XOS and gluco-oligosaccharides (GOS) were analysed simultaneously by High-Performance Anion Exchange Chromatography (Thermofischer ICS-5000) coupled with Pulse Amperometric Detector (HPAEC-PAD), using the Dionex CarboPac PA200 guard (3 × 50 mm) and analytical (3 × 250 mm) columns. An injection volume of 25 μL of each sample was analysed by HPAEC-PAD with the column temperature set at 30 °C, and an eluent flow rate of 0.3 mL/min. Analytical reagent grade sodium hydroxide (50 % w/w) and sodium acetate were obtained from Sigma-Aldrich.

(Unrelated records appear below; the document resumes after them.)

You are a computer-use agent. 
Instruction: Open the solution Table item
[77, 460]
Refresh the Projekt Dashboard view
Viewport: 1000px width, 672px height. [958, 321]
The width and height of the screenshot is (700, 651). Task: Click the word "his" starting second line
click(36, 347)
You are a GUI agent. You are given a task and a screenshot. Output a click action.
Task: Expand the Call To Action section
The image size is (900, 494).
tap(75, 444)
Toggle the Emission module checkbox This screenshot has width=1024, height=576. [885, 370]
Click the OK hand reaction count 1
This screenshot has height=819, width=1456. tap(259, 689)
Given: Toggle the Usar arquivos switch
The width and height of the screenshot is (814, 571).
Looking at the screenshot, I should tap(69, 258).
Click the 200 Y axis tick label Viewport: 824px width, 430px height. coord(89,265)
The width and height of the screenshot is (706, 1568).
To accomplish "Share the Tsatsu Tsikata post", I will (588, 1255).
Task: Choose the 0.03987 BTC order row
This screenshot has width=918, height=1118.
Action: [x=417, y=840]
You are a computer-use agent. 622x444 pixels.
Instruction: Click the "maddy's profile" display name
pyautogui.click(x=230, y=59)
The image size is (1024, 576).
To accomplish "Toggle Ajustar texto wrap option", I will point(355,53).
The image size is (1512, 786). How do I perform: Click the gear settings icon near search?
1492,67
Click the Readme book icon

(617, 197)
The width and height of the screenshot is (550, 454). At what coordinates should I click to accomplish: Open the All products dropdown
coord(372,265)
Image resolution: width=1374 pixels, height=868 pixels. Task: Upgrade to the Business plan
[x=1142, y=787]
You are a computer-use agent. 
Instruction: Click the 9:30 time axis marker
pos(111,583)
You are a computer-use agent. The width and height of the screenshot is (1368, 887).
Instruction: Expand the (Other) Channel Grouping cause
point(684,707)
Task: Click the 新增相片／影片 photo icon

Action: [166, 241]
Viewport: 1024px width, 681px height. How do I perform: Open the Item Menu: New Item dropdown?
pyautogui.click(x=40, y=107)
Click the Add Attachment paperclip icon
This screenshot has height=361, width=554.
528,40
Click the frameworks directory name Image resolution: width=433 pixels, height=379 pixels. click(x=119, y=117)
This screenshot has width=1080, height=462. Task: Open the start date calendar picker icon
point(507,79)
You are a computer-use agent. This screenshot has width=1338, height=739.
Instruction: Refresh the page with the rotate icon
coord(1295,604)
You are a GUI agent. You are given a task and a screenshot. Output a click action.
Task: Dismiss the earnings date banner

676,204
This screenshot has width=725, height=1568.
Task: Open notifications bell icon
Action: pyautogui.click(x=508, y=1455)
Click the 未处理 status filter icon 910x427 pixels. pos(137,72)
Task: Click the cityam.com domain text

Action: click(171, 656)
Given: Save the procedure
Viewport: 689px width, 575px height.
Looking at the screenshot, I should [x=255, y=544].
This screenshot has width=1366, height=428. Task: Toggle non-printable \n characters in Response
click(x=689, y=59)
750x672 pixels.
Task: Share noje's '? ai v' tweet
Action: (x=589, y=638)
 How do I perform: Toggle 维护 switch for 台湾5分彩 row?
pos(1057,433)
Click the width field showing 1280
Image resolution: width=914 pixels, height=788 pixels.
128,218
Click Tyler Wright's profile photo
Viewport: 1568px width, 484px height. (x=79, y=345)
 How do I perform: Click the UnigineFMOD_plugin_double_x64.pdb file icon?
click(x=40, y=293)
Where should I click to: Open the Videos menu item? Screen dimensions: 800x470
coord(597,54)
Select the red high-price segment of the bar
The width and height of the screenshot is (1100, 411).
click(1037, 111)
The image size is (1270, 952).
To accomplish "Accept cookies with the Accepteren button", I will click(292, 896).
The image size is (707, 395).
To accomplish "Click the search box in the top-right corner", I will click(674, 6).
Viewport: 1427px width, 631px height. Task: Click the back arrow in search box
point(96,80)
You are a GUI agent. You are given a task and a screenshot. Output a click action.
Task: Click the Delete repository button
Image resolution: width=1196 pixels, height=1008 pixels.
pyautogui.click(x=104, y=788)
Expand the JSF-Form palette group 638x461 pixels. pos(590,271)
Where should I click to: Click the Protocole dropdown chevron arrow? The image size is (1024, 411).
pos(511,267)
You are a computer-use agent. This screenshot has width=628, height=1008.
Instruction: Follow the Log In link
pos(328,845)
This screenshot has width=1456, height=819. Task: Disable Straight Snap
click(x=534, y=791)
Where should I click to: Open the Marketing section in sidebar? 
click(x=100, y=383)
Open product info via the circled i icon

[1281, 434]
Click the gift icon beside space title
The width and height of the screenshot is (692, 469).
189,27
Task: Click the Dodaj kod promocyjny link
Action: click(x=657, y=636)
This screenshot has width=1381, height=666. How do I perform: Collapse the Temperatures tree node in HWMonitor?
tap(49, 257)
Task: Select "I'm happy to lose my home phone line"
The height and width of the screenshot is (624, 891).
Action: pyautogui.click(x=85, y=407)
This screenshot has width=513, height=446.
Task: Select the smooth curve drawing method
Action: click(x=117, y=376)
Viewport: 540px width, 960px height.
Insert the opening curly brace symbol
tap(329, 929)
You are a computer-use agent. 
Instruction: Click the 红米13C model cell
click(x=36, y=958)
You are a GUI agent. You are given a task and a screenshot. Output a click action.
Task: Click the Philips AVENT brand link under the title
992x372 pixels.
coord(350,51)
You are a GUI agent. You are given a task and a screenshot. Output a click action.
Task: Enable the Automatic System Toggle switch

The HPAEC-PAD elution program for XOS and GOS quantification was as follows: from 0 to 9 min 100 % A (0.1 M NaOH) and 0 % B (0.5 M NaOAc/0.1 M NaOH), from 9.1 to 32 min 92 % A (0.1 M NaOH) and 8 % B (0.5 M NaOAc/0.1 M NaOH), from 32.1 to 46 min 50 % A (0.1 M NaOH) and 50 % B (0.5 M NaOAc/0.1 M NaOH) and from 46.1 to 56 min 100 % A (0.1 M NaOH) and 0 % B (0.5 M NaOAc/0.1 M NaOH). XOS standards (X₂) xylobiose, (X₃) xylotriose, (X₄) xylotetraose and (X₅) xylopentaose as well as GOS standards (G₂) cellobiose, (G₃) cellotriose and (G₄) cellotetraose (Megazyme) were run as calibration standards using serial dilution concentration ranges of 20 μg/mL, 10 μg/mL, 5 μg/mL, 2.5 μg/mL and 1.25 μg/mL.